WHAT TO DO — All records below should be repeated exactly, with the pictures left out.

Saved entries:
════

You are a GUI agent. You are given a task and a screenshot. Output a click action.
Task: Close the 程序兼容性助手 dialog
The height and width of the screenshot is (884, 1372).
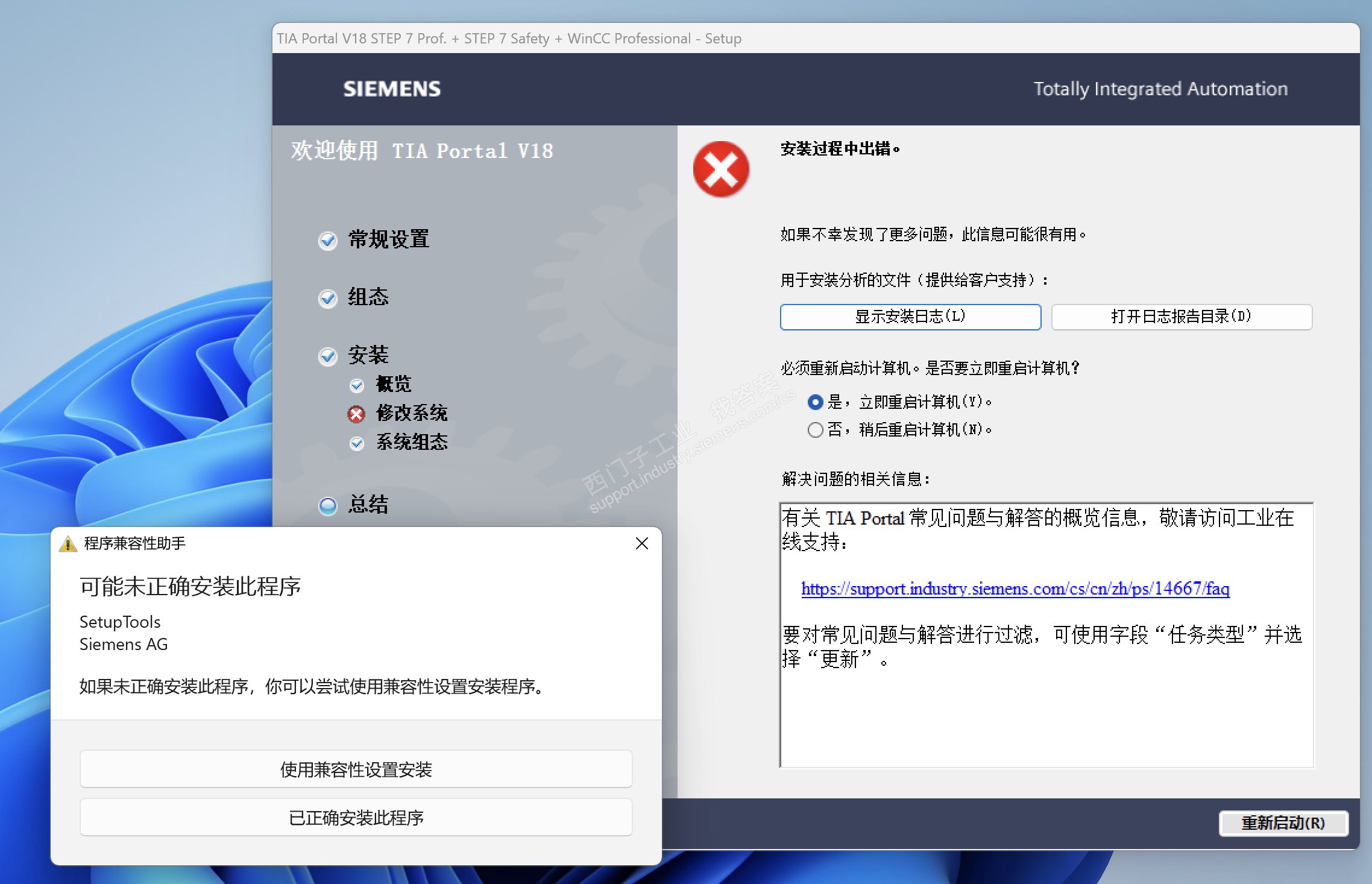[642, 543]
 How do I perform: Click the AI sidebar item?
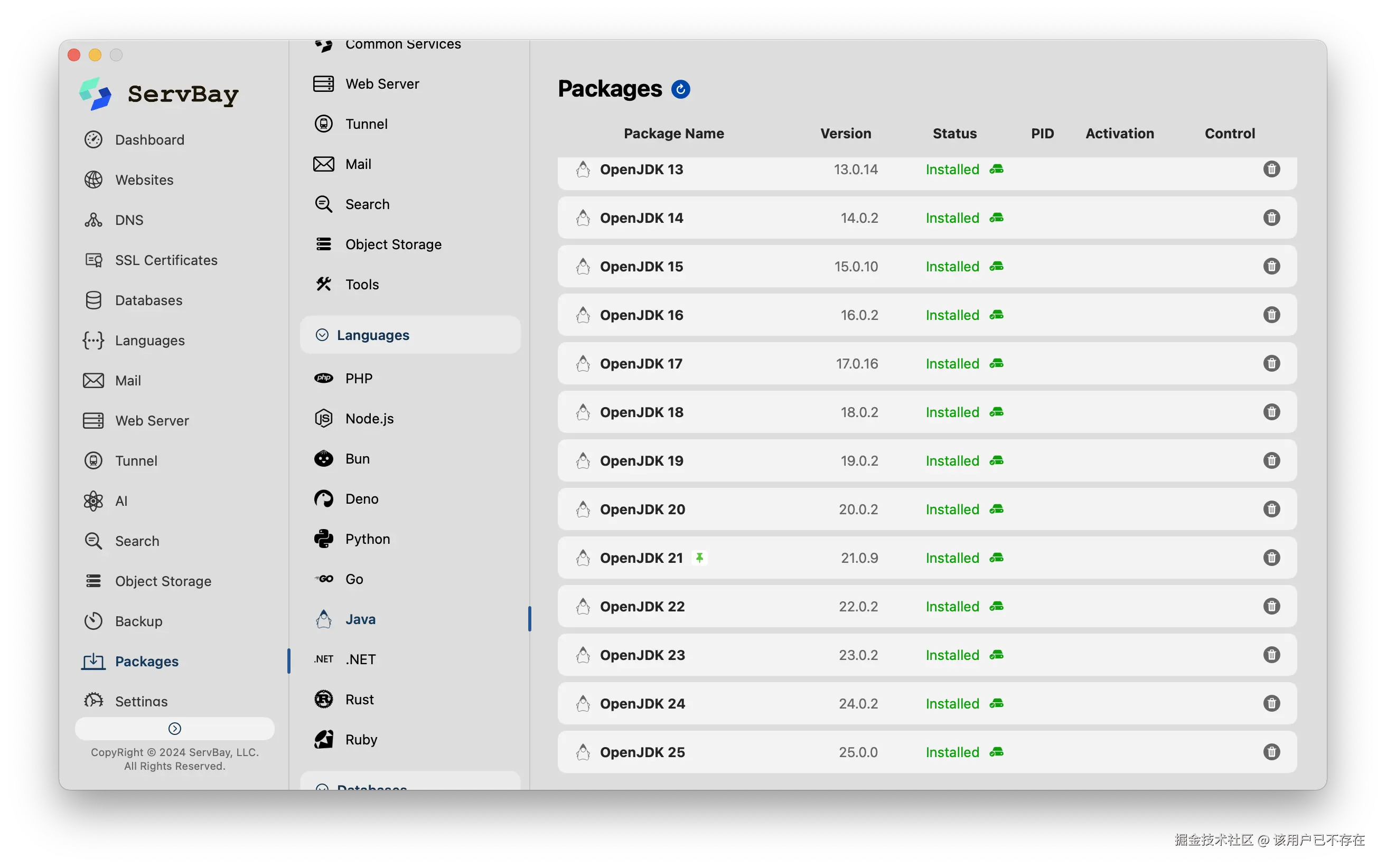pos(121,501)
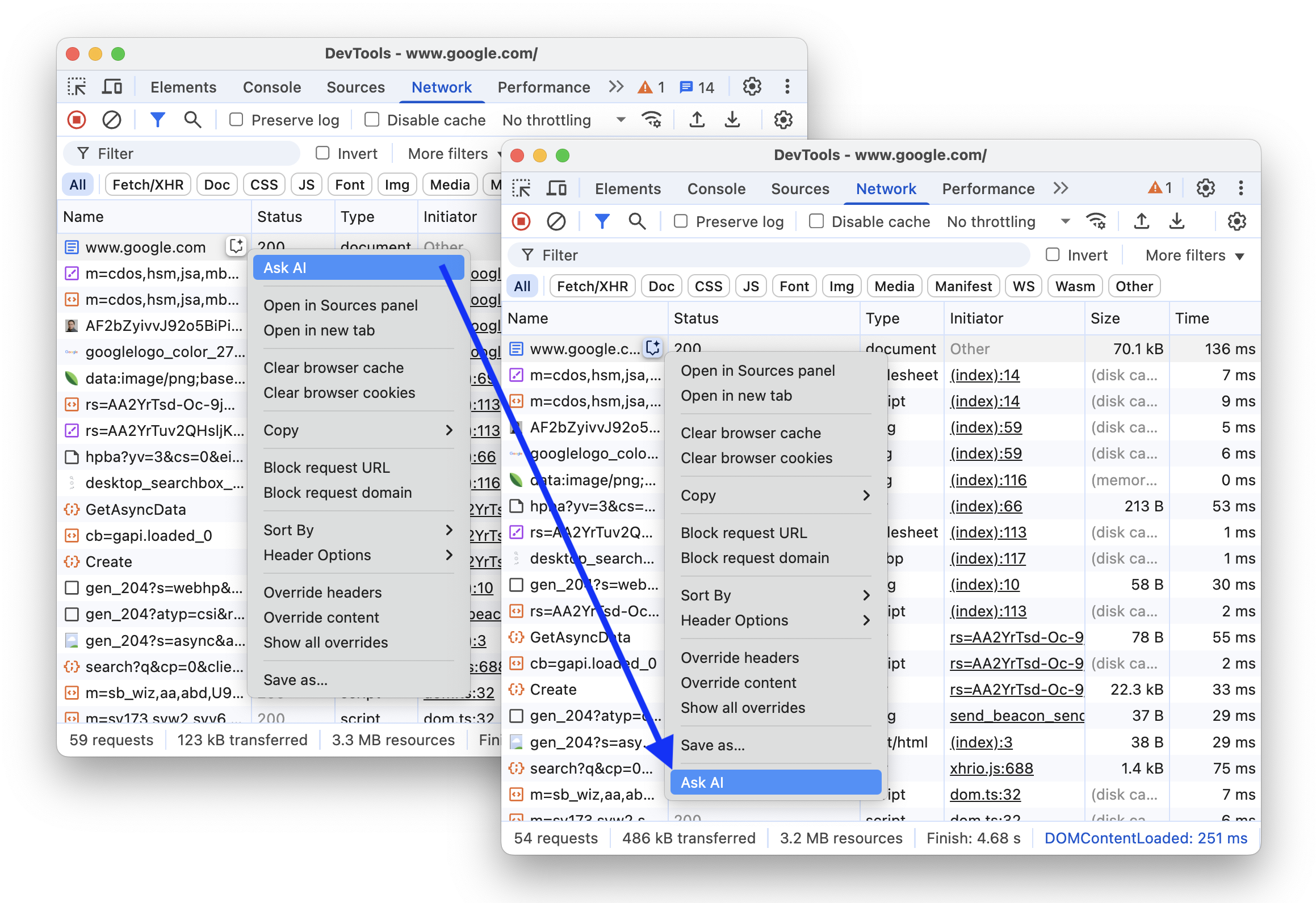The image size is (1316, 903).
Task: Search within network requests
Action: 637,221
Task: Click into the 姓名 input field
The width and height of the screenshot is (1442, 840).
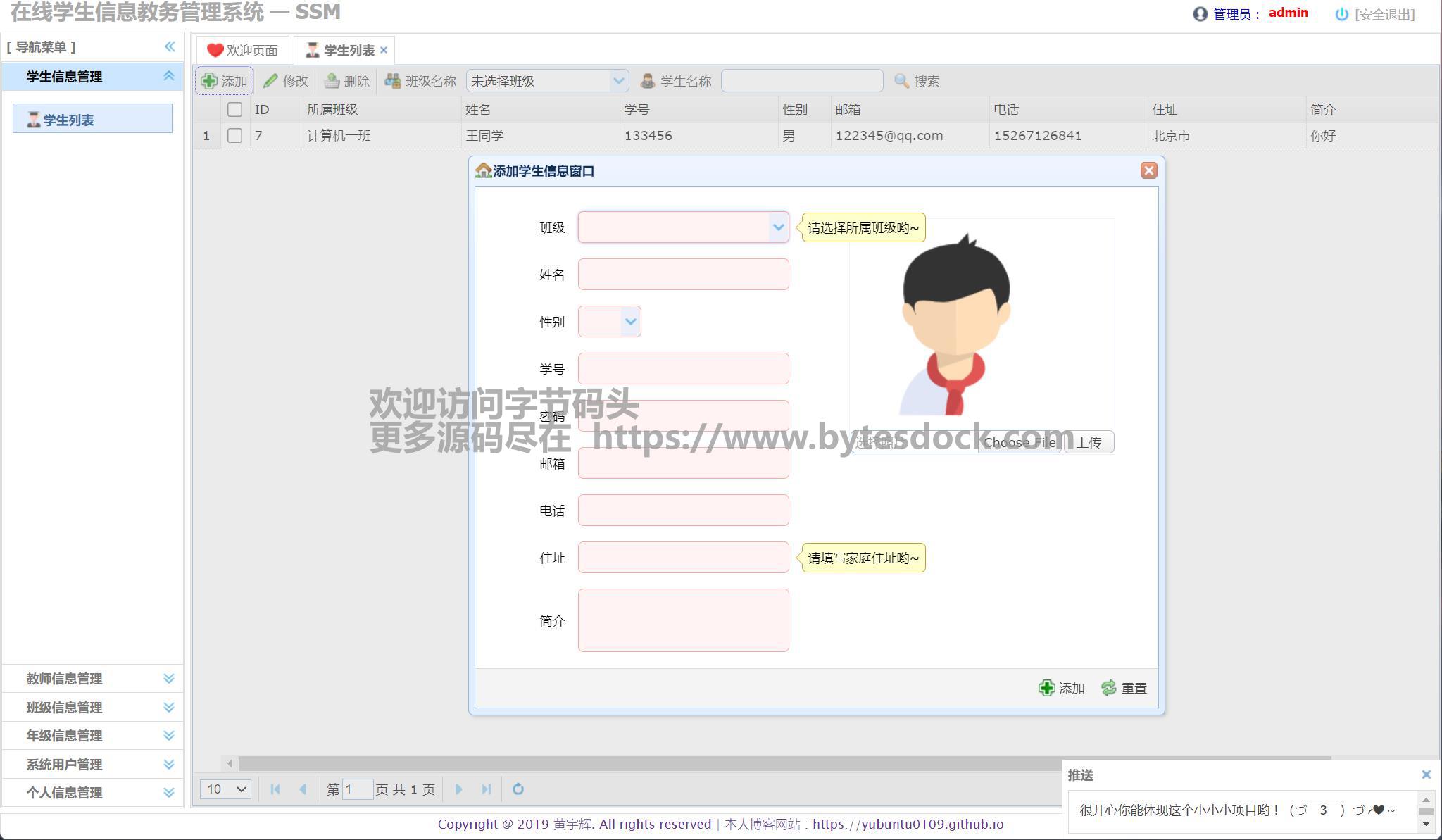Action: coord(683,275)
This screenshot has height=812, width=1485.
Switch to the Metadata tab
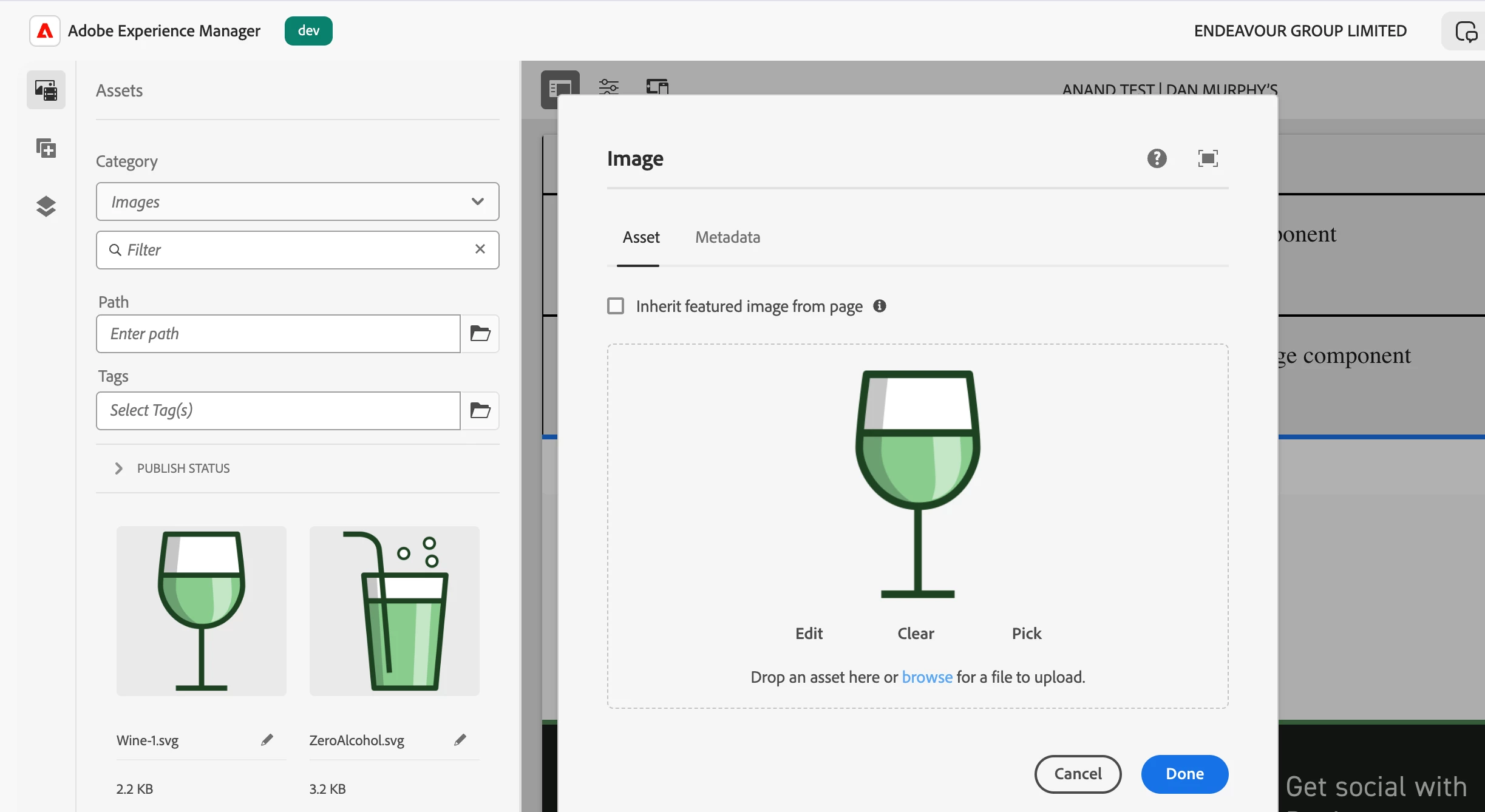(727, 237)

════

RESPONSE BOX —
You are a GUI agent. You are given a task and a screenshot. Output a click action.
Task: Close the 程序兼容性助手 dialog
The height and width of the screenshot is (884, 1372).
[642, 543]
 How do I perform: Click the AI sidebar item?
pos(121,501)
The image size is (1316, 903).
Task: Search within network requests
Action: 637,221
Task: Click into the 姓名 input field
The width and height of the screenshot is (1442, 840).
Action: coord(683,275)
This screenshot has height=812, width=1485.
Switch to the Metadata tab
(727, 237)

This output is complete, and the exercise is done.